Interspersed among the crystals were lodestones, square-cut rocks whose magnetic properties insulated the room from outside influences and, working with the crystals, absorbed the backlash so that spells cast in the Sanctum were free of paranoia. Too bad no one had figured out a way to make that work in the real world.

Kate fixed her gaze on the large ring of amber stones set into the center of the floor—the circle stones. She remembered a little about their function from her magic test—the one time she’d been inside the Sanctum before. Most big magical workings took place within the circle stones, which protected anyone
outside
the rings from the energies cast
inside
. Of course, that barrier could work both ways, confining a caster within the stones via a strong magical shield. The circle stones—along with the crystals and lodestones—made this place more than a round room.

The Sanctum served as the total fulfillment of what magic meant to her family.

Brian passed his palm over an array of crystals planted in the wall by the door. With his head back, he concentrated as he chanted a spell. The crystals lit up, initiating the legendary protections of the Sanctum. No one could interrupt a session once a Sanctum’s protections were invoked. At least not without considerable effort.

A gentle thrumming came through the floor, up to her feet. A soft, almost imperceptible hum. The voice of the Sanctum. The stone in her hand murmured in harmony with that voice.

Kate held it up and looked into its depths, the room’s lights glinting off its shiny surface. A strong greenish sheen glimmered in its darkness.

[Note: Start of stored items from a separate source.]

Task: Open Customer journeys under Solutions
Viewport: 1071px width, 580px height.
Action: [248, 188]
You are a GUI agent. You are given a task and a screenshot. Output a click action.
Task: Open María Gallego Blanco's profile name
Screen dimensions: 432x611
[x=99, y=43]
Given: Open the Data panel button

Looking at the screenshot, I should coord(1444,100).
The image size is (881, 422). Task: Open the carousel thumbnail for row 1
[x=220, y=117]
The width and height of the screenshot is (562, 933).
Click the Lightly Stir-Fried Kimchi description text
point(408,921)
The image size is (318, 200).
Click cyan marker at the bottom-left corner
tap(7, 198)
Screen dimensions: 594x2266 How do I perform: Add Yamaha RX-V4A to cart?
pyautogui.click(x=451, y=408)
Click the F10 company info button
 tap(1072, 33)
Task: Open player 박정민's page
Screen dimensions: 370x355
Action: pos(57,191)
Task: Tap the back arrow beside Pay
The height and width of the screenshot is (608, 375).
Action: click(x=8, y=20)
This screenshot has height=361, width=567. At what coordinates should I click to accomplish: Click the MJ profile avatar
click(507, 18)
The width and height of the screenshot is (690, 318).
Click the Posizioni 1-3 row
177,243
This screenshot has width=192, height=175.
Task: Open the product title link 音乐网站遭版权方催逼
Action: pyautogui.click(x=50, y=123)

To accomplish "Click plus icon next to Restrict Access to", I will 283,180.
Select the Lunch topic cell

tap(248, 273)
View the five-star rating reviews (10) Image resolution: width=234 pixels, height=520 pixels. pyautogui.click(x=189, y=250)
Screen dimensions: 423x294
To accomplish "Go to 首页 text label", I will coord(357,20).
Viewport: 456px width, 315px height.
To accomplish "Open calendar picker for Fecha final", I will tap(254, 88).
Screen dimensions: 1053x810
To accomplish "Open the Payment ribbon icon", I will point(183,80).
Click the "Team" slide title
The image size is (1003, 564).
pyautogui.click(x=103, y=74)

Part of her whispered a warning.

She tried to pull the stone away, to close her mind to the force that wanted in, but too much of that power had already been down the ebony pathway it built into her very being. A small part of her awareness, helpless to act, felt the stone plant its next spell, then go back to sleep.

Blinking, Kate slipped the stone back in her pocket as Brian finished engaging the Sanctum’s protections.

“Are we going to work in the circle stones?” she asked.

“I am. But you being here is bad enough. Stay out of the circle.”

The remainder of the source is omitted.